MR BARR (continuing):

working with industry to achieve that laudable goal. But in terms of issues that the development lobby and the building industry are raising with me in relation to things that might potentially drive up the cost of housing, it is seven stars from the Greens.

ACTION bus service—enterprise bargaining agreement

MS PORTER: Mr Speaker, my question, through you, is to the Minister for Transport. Would the minister please update members of the Assembly on the progress of negotiations between the Department of the Territory and Municipal Services and ACTION staff to develop a new enterprise bargaining agreement?

MR STANHOPE: Thank you, Mr Speaker, and I thank Ms Porter for the question. It is an important issue. I am sure all members in this place are aware of negotiations that have been ongoing for some little time now between ACTION—the management and staff of ACTION—in relation to a new enterprise agreement covering ACTION. It has been of some long standing now, as I say. The degree of progress that I think ACTION management, the government and, perhaps, the community would have liked has not yet eventuated, but ACTION continues to negotiate with the TWU and other unions to seek a mutually agreeable outcome from the negotiations.
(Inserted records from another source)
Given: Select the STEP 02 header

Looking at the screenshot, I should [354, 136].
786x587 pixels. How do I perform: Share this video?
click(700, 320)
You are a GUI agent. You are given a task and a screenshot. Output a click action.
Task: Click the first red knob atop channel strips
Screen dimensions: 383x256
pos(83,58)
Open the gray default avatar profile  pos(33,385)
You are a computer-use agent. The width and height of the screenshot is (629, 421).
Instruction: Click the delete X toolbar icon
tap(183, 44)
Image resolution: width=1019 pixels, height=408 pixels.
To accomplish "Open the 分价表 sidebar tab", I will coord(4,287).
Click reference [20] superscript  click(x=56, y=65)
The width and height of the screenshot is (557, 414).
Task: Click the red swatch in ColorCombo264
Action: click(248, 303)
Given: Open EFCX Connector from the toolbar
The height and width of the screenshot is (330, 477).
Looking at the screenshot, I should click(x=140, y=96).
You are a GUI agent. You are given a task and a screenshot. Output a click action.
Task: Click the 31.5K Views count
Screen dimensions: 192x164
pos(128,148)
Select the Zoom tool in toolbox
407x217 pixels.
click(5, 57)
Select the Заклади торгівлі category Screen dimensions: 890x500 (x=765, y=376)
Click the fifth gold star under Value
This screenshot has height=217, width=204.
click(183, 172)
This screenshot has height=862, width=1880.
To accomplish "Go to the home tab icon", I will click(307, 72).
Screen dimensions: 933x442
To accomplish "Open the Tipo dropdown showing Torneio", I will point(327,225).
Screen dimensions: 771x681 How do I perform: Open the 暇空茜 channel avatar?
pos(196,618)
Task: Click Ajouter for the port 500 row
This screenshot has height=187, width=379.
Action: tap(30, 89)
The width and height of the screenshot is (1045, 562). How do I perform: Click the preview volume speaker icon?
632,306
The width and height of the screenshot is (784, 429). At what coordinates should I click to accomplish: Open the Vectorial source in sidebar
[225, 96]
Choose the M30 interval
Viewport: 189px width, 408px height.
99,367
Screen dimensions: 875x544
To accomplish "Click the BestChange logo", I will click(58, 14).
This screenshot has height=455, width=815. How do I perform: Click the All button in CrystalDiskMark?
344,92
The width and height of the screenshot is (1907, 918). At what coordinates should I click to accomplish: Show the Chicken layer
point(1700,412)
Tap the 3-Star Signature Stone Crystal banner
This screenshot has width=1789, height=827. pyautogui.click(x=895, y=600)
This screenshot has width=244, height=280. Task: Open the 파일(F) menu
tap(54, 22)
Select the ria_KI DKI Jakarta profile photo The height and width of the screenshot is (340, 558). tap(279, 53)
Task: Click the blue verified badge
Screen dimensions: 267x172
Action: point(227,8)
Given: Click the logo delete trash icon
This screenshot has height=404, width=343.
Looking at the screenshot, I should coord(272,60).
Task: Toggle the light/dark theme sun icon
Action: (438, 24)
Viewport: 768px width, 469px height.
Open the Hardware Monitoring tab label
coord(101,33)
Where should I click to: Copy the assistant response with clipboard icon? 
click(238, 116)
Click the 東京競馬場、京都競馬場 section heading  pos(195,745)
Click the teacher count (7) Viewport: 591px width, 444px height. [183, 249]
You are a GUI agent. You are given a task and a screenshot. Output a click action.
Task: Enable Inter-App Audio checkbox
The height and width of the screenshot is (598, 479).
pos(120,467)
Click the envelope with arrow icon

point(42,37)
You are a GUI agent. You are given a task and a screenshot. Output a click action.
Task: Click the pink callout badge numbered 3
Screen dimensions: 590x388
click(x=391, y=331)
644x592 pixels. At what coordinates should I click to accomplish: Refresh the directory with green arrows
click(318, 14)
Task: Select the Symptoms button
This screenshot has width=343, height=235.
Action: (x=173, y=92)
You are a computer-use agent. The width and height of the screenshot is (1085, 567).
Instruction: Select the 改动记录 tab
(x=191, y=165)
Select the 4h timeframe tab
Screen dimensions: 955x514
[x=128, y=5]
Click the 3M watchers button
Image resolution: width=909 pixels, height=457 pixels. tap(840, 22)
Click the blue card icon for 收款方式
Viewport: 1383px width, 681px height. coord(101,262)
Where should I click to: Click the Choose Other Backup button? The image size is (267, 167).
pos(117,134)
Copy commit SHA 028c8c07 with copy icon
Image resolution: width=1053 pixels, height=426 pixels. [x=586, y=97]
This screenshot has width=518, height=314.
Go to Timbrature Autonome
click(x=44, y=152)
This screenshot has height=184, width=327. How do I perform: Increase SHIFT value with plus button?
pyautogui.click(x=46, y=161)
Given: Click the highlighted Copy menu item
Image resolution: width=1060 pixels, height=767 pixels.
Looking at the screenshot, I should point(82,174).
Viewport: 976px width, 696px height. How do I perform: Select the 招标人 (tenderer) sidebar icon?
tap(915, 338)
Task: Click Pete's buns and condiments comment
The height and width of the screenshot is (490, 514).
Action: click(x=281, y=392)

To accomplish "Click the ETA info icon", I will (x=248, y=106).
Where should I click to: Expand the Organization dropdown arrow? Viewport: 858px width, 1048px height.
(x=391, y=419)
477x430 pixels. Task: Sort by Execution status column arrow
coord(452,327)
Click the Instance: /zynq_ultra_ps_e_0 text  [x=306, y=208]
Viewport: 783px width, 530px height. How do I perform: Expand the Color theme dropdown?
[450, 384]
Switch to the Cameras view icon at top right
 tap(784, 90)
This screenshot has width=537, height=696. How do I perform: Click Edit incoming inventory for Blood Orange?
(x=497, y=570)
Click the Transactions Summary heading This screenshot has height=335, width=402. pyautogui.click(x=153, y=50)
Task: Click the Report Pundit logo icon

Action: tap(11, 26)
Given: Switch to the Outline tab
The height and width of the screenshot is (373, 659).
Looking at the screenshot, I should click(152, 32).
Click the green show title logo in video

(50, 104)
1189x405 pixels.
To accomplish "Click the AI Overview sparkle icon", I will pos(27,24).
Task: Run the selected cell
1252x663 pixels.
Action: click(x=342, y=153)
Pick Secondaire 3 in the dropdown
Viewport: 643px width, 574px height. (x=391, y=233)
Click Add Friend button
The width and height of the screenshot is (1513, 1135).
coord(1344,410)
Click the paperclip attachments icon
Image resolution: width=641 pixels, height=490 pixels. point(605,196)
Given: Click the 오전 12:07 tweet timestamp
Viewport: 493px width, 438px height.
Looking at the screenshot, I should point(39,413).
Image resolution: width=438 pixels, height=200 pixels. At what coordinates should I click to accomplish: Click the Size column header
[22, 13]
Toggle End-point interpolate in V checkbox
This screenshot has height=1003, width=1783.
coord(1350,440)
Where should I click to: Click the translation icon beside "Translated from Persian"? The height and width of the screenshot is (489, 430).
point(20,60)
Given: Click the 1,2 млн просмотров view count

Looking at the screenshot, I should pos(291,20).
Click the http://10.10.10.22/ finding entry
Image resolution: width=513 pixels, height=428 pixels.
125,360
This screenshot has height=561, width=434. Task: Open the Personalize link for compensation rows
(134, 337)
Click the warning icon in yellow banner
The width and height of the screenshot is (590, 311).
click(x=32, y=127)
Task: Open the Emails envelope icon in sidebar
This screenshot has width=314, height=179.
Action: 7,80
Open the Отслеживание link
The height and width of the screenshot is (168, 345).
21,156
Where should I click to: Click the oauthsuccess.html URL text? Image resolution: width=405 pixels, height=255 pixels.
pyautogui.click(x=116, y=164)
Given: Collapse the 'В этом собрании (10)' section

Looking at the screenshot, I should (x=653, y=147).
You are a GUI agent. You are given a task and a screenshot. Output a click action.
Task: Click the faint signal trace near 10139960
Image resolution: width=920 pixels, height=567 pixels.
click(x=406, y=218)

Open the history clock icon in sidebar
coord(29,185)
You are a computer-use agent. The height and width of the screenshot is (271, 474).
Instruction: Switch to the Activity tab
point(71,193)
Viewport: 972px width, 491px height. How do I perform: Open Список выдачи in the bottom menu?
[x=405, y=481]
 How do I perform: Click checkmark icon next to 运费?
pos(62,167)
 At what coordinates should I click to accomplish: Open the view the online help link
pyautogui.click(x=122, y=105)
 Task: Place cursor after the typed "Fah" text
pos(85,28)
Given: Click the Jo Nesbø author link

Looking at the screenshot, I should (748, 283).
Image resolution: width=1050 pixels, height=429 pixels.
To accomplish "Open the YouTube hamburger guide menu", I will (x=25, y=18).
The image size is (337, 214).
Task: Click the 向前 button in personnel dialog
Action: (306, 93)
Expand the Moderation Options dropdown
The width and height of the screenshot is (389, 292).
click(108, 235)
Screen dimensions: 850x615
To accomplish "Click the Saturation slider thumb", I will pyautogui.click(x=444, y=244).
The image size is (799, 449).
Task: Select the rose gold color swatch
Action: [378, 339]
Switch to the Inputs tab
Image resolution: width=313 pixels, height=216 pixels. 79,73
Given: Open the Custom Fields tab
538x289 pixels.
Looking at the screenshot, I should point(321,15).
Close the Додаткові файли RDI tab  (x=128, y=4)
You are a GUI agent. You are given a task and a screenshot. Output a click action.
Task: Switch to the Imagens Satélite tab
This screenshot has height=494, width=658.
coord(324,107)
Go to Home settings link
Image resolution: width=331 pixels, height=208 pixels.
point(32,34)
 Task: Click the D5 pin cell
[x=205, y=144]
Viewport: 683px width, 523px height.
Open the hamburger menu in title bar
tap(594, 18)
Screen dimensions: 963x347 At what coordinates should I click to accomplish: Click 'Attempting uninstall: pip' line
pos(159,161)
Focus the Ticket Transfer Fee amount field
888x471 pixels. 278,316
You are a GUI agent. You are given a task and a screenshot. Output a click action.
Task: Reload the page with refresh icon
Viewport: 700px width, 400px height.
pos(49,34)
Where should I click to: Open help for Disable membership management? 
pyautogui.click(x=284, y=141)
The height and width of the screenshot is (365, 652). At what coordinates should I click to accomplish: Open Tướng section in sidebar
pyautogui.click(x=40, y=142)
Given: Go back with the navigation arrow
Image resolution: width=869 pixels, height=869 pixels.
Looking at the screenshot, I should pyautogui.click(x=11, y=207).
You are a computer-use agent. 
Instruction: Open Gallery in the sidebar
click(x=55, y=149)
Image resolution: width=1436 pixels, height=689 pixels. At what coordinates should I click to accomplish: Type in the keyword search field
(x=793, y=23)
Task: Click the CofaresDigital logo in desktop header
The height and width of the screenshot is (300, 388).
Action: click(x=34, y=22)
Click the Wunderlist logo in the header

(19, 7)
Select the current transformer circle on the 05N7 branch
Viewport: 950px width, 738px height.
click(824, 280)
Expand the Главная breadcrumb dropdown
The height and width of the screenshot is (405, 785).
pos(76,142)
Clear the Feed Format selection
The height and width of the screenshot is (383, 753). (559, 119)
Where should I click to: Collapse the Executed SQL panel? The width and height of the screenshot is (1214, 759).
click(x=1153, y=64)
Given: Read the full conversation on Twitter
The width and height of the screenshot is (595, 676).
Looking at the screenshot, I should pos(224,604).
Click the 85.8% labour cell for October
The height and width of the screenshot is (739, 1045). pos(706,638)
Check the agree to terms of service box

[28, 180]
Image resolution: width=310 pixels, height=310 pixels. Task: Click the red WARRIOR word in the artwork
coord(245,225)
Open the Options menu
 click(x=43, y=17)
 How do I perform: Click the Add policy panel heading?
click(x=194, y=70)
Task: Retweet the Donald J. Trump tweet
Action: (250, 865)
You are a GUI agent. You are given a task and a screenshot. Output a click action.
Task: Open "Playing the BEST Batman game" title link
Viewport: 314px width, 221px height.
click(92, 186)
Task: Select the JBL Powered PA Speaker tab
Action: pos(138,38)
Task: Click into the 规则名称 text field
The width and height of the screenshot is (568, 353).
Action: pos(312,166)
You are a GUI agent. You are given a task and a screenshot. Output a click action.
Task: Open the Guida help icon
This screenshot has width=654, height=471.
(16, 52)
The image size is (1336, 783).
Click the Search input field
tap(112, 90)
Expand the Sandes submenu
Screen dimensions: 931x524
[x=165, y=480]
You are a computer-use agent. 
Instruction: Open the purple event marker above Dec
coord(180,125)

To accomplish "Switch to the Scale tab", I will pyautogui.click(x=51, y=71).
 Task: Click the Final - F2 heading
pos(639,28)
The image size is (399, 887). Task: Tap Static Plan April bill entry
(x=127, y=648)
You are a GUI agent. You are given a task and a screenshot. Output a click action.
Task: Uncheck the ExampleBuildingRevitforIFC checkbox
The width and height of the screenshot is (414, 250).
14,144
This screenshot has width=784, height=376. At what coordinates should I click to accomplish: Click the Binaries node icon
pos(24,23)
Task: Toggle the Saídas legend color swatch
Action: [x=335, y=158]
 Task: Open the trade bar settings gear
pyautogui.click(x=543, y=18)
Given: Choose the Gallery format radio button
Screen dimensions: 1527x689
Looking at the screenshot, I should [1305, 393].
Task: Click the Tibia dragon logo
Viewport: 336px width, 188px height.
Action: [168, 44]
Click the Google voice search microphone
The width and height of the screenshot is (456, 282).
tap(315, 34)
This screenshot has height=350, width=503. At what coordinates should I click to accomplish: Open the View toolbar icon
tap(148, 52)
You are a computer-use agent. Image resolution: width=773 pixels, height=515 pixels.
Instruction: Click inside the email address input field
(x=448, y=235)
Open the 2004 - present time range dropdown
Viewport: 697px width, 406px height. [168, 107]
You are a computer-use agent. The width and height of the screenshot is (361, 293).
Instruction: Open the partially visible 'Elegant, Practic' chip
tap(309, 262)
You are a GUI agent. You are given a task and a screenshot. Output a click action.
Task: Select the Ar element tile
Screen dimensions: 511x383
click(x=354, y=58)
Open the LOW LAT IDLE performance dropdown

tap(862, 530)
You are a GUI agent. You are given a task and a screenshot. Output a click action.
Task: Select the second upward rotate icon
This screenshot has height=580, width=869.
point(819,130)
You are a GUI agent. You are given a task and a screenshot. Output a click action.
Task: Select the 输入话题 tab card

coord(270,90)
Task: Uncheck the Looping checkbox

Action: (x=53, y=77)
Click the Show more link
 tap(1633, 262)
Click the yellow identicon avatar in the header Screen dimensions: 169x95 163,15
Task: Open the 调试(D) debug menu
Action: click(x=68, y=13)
At the heart of those negotiations are a number of claims which ACTION provided the unions with in relation to workplace reform, which ACTION—supported by the government, I have to say—believes is appropriate. I think it is important that members do understand the nature of those claims, and I will just go through them quickly, in summary form.

Claims that have been made by ACTION involve or actually propose the removal of a strict or designated 60:40 ratio of full-time drivers to part-time drivers. It is ACTION's view that the ratio represents an artificial restriction on ACTION's construction of current and future transport networks, and it is relevant—and we take this into account—that, in comparing ACTION's proportion of full-time drivers to those of benchmark public transport or best practice operators around Australia, the proportion of full-time drivers employed by ACTION is 2.5 times that of a notional best practice operator.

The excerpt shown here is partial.